# Model Prediction Improvement

# 1. Introduction

There are several methods that can help improve the prediction performance of models. Here are some commonly used techniques:
   
1. **Data Augmentation**: This refers to techniques that increase the amount of data by adding slightly modified copies of already existing data. For example, in image processing, these techniques could include rotation, scaling, flipping, etc. In text data, it can include methods like back translation or synonym replacement.


2. **Data Cleaning**: This involves taking care of missing values (by either filling them in based on existing data, or removing the data points entirely), and handling outliers (which might distort the training of the model).


3. **Feature engineering**: This is the process of creating new features from existing data that can help improve model performance. This can involve transformations of existing features, creating interaction features, or any other kind of data manipulation that creates new, useful input for the model.


4. **Model Selection**: This involves choosing the right machine learning algorithm for your specific problem. This could be a linear regression model, a decision tree, a neural network, etc. The choice depends on the nature of your data and the problem you're trying to solve.


5. **Hyperparameter tuning**: Hyperparameters are parameters that are not learned from the data but are set before the training process. Examples are learning rate, number of layers in a neural network, number of clusters in a K-means clustering, etc. Tuning these can often significantly improve performance. Techniques for hyperparameter tuning include grid search, random search, and more advanced methods like Bayesian optimization.


6. **Cross-validation**: This is a resampling procedure used to evaluate the performance of a model on a limited data sample. The dataset is partitioned into 'k' equally sized folds, and the model is trained on 'k-1' folds, and the remaining fold is used for testing. This process is repeated 'k' times so that we obtain a model performance score for each fold. It helps in assessing how the results of a statistical analysis will generalize to an independent data set.

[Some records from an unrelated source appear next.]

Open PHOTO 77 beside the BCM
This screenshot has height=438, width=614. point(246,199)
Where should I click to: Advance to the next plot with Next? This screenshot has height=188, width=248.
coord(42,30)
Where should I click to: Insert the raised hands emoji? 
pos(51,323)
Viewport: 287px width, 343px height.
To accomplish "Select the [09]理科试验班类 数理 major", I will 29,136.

7. **Regularization**: This is a technique used to prevent overfitting, which is when a model performs well on the training data but poorly on unseen data. Regularization works by adding a penalty term to the loss function that increases as the complexity of the model increases.


8. **Ensemble your model**: This refers to combining different models to improve overall performance. Techniques include Bagging (e.g., Random Forest), Boosting (e.g., Gradient Boosting, XGBoost), and Stacking.


Since we have already covered data cleaning, feature engineering in the previous sections, our attention in this section will shift to other topics, including data augmentation, model selection, ensemble model, regularization, cross-validation and hyperparameter tuning.

# 2. Dataset Exploration

In [None]:
import numpy as np
import pandas as pd
import matplotlib.pyplot as plt
from sklearn.datasets import load_digits
from sklearn.model_selection import GridSearchCV, train_test_split, cross_val_score
from sklearn.ensemble import RandomForestClassifier, BaggingClassifier, VotingClassifier
from sklearn.metrics import accuracy_score
import warnings

# Ignore all warnings
warnings.filterwarnings("ignore")

In [None]:
from sklearn.datasets import load_digits

# Load the digits dataset
digits = load_digits()

# Create a dataframe
# "digits.data" contains the features and "digits.target" contains the target
df = pd.DataFrame(data= np.c_[digits['data'], digits['target']],
                  columns= digits['feature_names'] + ['target'])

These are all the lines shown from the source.